# Textauszug:
Fälschlicherweise war ich von immerhin überhaupt steigenden Mitarbeiterzahlen im Pflegebereich ausgegangen. Mit seiner Underperformance unterbietet Spahn aber nun dieses desaströse Szenario.
Tatsächlich sind zwischen Anfang April und Ende Juli 2020 sagenhafte 9.000 Pfleger weniger tätig. Spahn verbessert also nicht nur die katastrophalen Versorgungsengpässe in der Pflege nicht nur nicht, sondern verschlimmert die Lage massiv.
[…..] In der Corona-Pandemie hat Deutschland Medienberichten zufolge Tausende Pflegekräfte in Krankenhäusern und in der Altenpflege verloren. Die Zahl der Pflegebeschäftigten ging zwischen Anfang April und Ende Juli 2020 um mehr als 9.000 zurück, wie eine Datenabfrage der Linken-Bundestagsfraktion bei der der Bundesagentur für Arbeit ergab. Dies sei ein Rückgang um 0,5 Prozent. Insgesamt waren den Daten zufolge in Deutschland zuletzt rund 1,8 Millionen Menschen in der Pflege tätig. […..] Besonders von dem jüngsten Rückgang betroffen sei die Krankenpflege in den Kliniken, hieß es. Das Minus bei den Beschäftigtenzahlen habe hier in der ersten Hochphase der Corona-Krise bei 5.124 gelegen. […..] In der Altenpflege sei die Zahl der Beschäftigten im Zeitraum von Anfang April bis Ende Juli um 3.885 zurückgegangen. Nach Angaben der Bundesagentur seien alle 16 Bundesländer betroffen. […..]
Das muss man auch erst mal schaffen. Großspurig 13.000 neue Pfleger versprechen, obwohl das viel zu wenig ist und dann nicht nur nicht mal wenigstens die paar zu liefern, sondern sogar 9.000 Stellen zu verlieren.
Es ist eine dramatische Abwärtsspirale. Seit Jahren tanzen die Pfleger am Rande des Burnouts.
Nun kommt erhebliche Mehrarbeit durch die Corona-Hygienemaßnahmen hinzu.
In einer Pflegeeinrichtung für demente konnten vor Corona die Bewohner in einen Raum gebracht werden, in dem sie unter der Aufsicht einer Pflegeperson gemeinsam aßen. Nun sind alle dazu verdammt allein in ihren Zimmern zu essen; jedem müssen die Mahlzeiten einzeln gebracht werden. Diejenigen, die nicht von allein genügen essen oder trinken, müssen nun alle einzeln nacheinander beim Essen betreut werden.

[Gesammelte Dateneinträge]
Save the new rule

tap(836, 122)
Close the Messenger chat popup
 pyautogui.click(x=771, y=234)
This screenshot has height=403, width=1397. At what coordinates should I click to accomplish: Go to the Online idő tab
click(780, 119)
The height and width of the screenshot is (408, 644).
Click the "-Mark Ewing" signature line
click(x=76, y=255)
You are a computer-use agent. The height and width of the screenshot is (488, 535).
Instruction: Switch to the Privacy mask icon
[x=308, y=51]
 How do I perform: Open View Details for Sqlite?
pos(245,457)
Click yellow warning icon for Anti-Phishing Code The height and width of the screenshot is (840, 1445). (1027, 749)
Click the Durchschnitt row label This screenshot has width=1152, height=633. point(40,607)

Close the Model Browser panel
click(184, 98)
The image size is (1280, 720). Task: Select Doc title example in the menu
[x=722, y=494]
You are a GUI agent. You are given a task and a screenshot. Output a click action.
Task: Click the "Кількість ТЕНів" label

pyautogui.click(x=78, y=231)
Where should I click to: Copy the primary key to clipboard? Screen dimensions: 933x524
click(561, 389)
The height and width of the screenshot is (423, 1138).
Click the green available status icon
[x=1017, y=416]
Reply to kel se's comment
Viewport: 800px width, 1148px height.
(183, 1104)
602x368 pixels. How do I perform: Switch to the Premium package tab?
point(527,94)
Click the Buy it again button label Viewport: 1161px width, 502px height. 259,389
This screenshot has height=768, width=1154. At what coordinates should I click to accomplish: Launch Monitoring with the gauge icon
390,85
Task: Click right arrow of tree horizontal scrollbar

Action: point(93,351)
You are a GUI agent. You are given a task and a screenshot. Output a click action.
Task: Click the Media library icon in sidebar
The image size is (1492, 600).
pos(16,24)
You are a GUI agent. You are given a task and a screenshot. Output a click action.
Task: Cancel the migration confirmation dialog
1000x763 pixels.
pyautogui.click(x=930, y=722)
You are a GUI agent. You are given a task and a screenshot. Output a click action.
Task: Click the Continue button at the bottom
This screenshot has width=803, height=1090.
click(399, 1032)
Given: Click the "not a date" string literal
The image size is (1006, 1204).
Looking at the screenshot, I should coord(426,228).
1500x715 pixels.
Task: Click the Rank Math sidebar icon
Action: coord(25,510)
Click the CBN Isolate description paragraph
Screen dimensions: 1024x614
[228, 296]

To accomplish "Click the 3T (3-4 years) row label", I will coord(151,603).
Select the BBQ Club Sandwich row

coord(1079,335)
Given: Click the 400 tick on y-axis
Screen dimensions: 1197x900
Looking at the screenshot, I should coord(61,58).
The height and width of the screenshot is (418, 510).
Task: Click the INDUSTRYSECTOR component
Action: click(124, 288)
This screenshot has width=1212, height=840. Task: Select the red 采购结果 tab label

# Verständnisfragen:
a - Um wie viele Beschäftigte ging laut Textauszug die Zahl in der Altenpflege zwischen Anfang April und Ende Juli zurück?
b - Erläutern Sie anhand des Textauszugs, womit begründet wird, dass Spahn die Lage in der Pflege massiv verschlimmere.
c - Geben Sie den Abschnitt des Textauszugs zwischen "Fälschlicherweise war ich" und "die Lage massiv.", beide eingeschlossen, wortgetreu wieder.

# Lösungen:
a - Um 3.885 Beschäftigte.

b - Zwischen Anfang April und Ende Juli 2020 waren rund 9.000 Pfleger weniger tätig. Statt die Versorgungsengpässe zu verbessern, ist die Zahl der Pflegekräfte also gesunken.

c -
Fälschlicherweise war ich von immerhin überhaupt steigenden Mitarbeiterzahlen im Pflegebereich ausgegangen. Mit seiner Underperformance unterbietet Spahn aber nun dieses desaströse Szenario.
Tatsächlich sind zwischen Anfang April und Ende Juli 2020 sagenhafte 9.000 Pfleger weniger tätig. Spahn verbessert also nicht nur die katastrophalen Versorgungsengpässe in der Pflege nicht nur nicht, sondern verschlimmert die Lage massiv.